March 13, 2015

New Jersey Doctor Charged with Running Pill Mill and Attempting to Burn It Down

PHILADELPHIA—Dr. Mudassar Sharif, 40, of Bernards Township, NJ, was charged yesterday by indictment with illegally dispensing prescription pills through Garden State Primary Care, which he owned, in Kearny, NJ, announced United States Attorney Zane David Memeger. Sharif is also charged with trying to set fire to the building that houses the medical practice.

According to the indictment, on February 12, 2015, Sharif knowingly dispensed and distributed, outside the usual course of professional practice and for no legitimate medical purpose, a mixture and substance containing a detectable amount of oxycodone. According to a criminal complaint, Sharif has been providing medically unnecessary prescriptions to a Cooperating Witness (CW#1) since November of 2012 when Sharif traveled to CW#1’s residence to sell CW#1 a dog. Sharif did not perform any medical examination before writing the prescription. Sharif allegedly began providing oxycodone prescriptions to CW#1, once a month, for $500 for each prescription. Other than on two occasions, Sharif allegedly traveled to Philadelphia to give the prescriptions to CW#1. It is further alleged that Sharif wrote the prescriptions in five or six names provided by CW#1 and eventually began to sell oxycodone pills to CW#1 in addition to the prescriptions. According to the criminal complaint, Sharif currently charges $15 per pill and $3,000 for prescriptions.
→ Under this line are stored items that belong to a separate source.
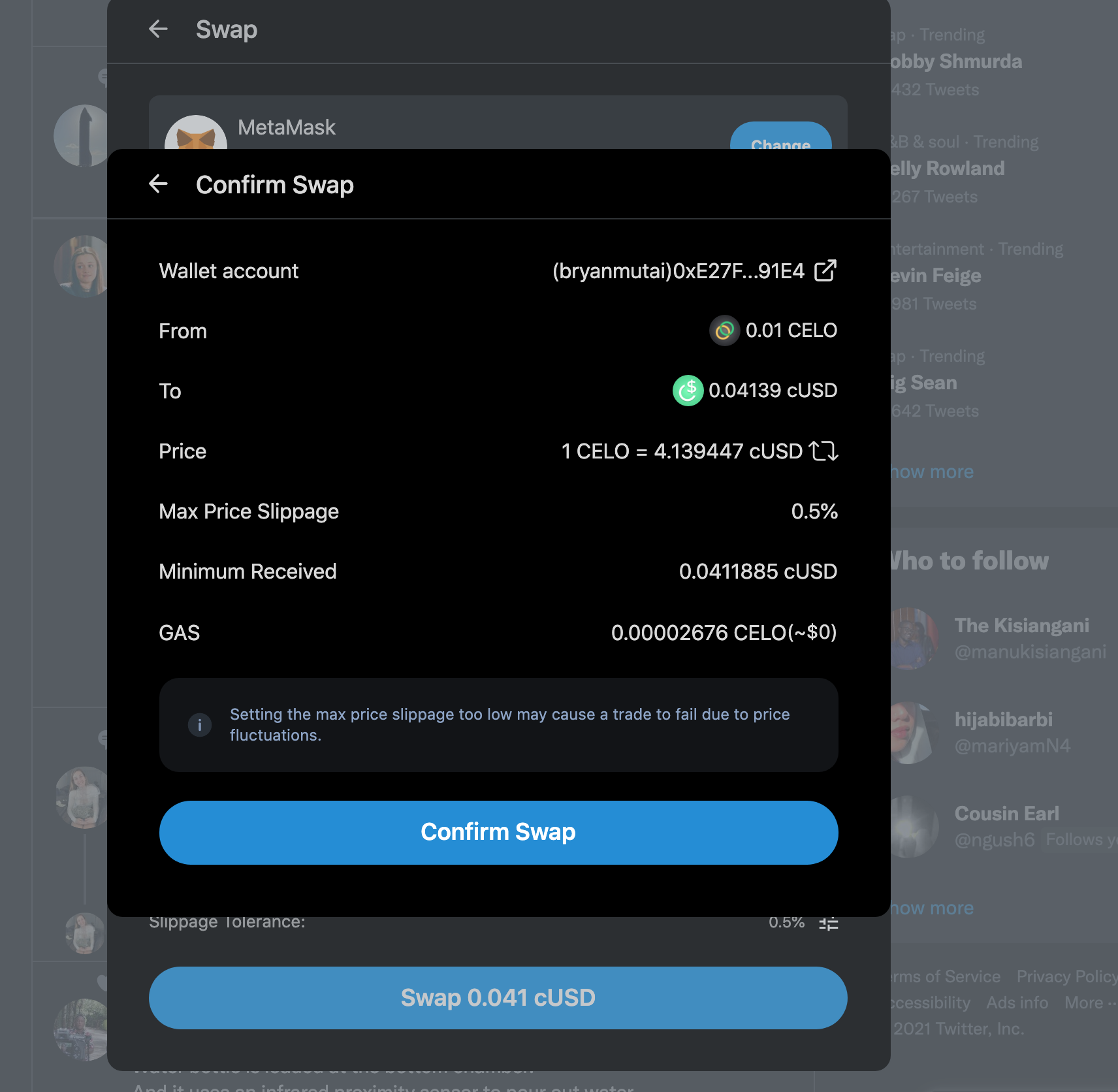Click the Change wallet button
This screenshot has height=1092, width=1118.
pyautogui.click(x=780, y=136)
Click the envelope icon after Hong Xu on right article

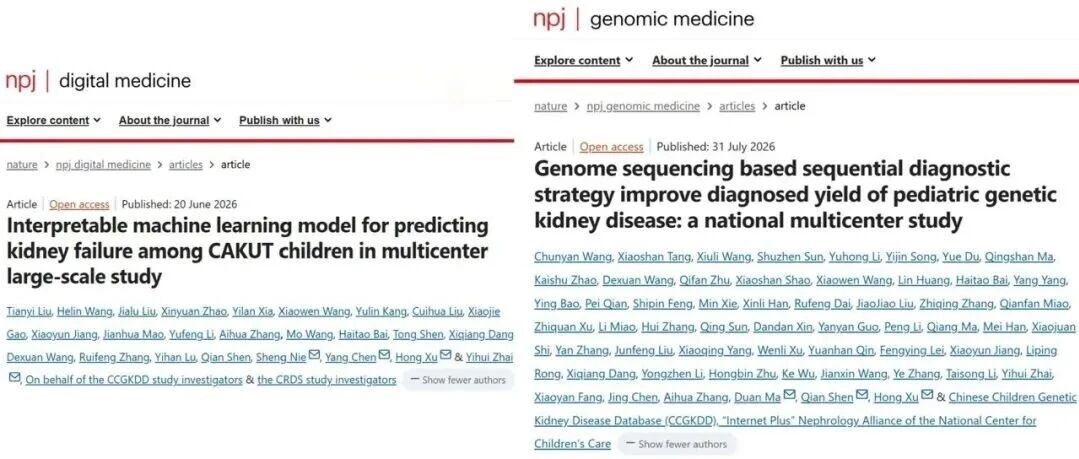pyautogui.click(x=927, y=396)
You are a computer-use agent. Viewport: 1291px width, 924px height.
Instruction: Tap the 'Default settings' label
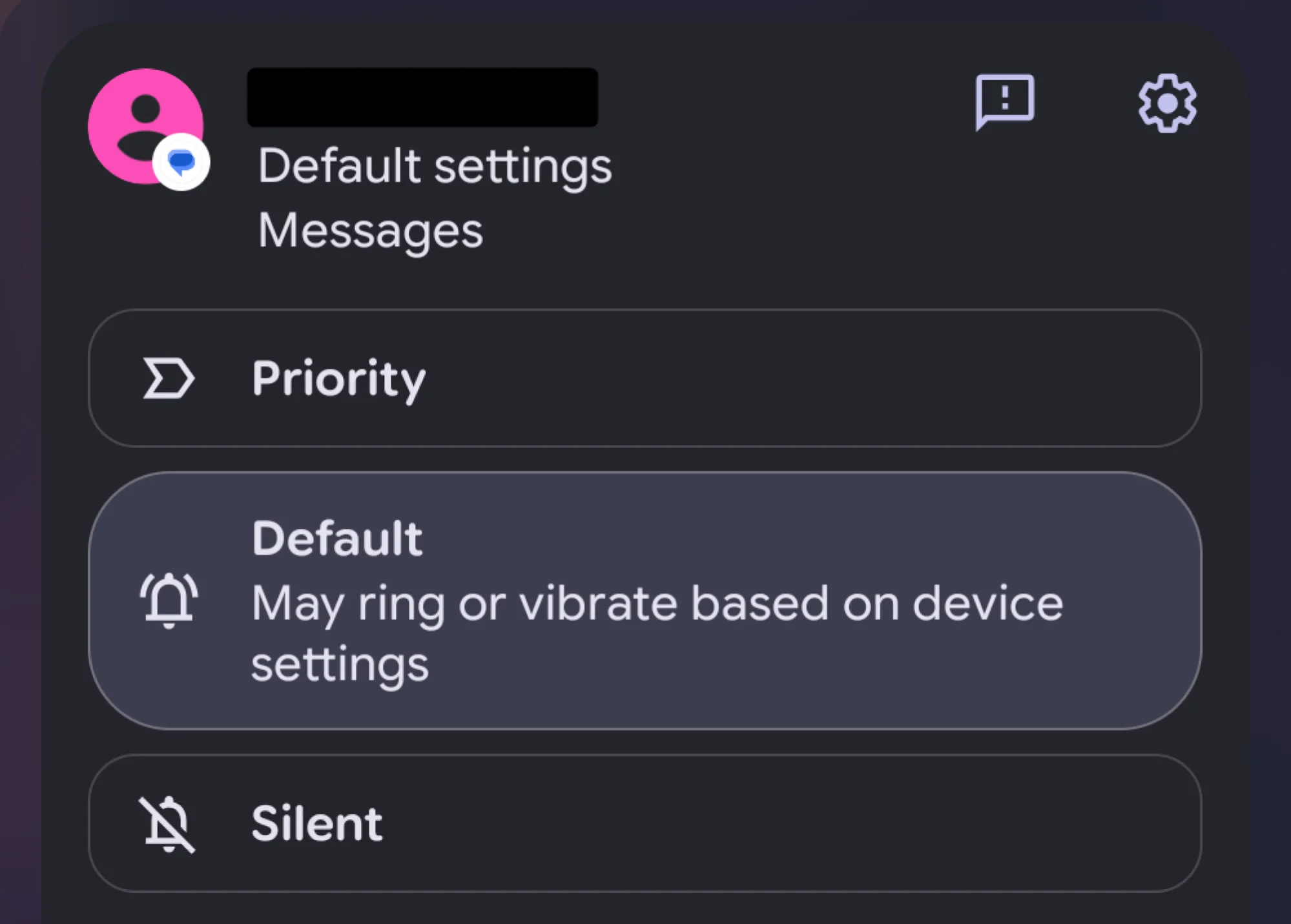[435, 165]
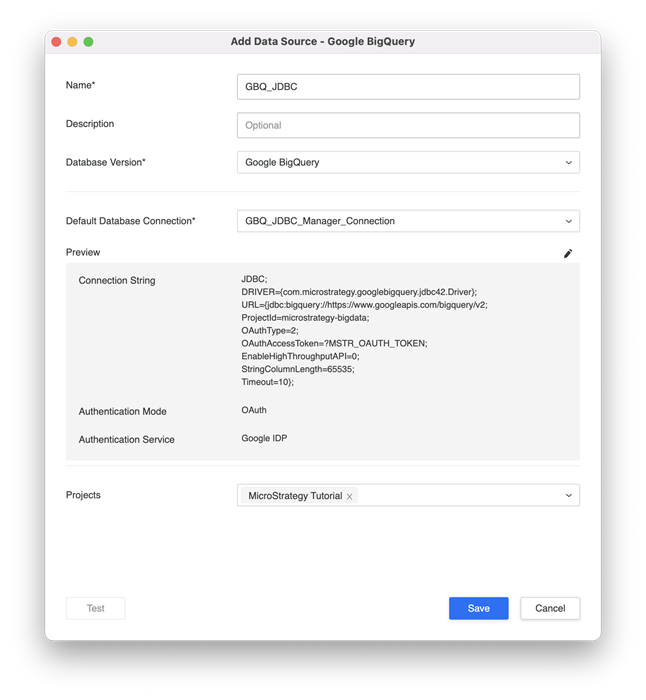Viewport: 646px width, 700px height.
Task: Select the MicroStrategy Tutorial chip text
Action: (x=294, y=496)
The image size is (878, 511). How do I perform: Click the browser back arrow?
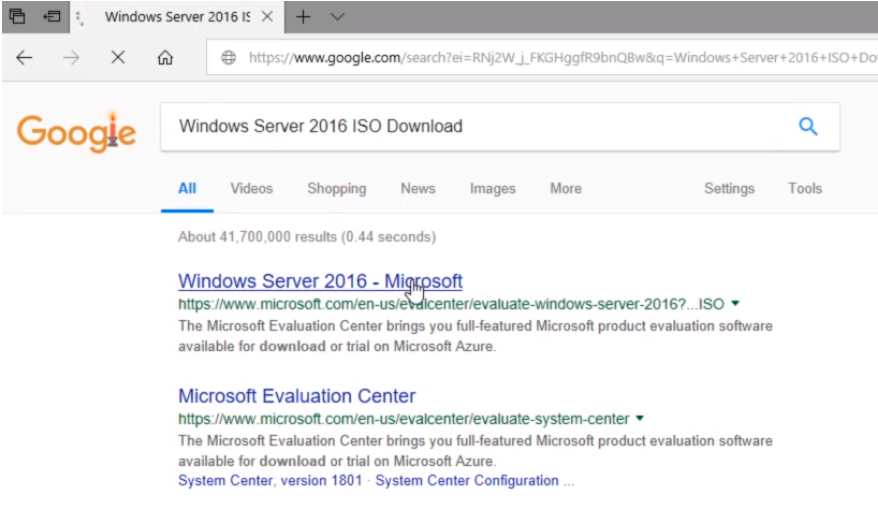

According to the criminal complaint, Sharif began talking to CW#l about burning down Sharif’s office building, located at 711 Kearney Avenue, in Kearney, NJ, in order to destroy his files because he was having an issue with Medicare or Medicaid. Sharif allegedly agreed that in exchange for CW#l burning down his office, CW#l would not have to pay Sharif for 300 pills he had already provided to CW#l. Sharif allegedly told CW#l that no one lived in his building and no one would be in the office when CW#l committed the arson. According to the criminal complaint, Sharif claimed that a disabled woman who lived near his office would be fine and, later, when CW#l commented that the whole building would go up in flames and the lady would be dead, Sharif did not protest.

If convicted of all charges, Sharif faces a mandatory minimum term of 60 months in prison with an advisory sentencing guideline range of 108 to 135 months in prison, plus fines of up to $1.25 million, at least three years of supervised release up to a lifetime of supervised release.

This case was investigated by the FBI’s Health Care Fraud Task Force with the assistance of the Philadelphia Police Department and the Office of Inspector General for Health and Human Services. It is being prosecuted by Assistant United States Attorneys Jose Arteaga and Mary Kay Costello.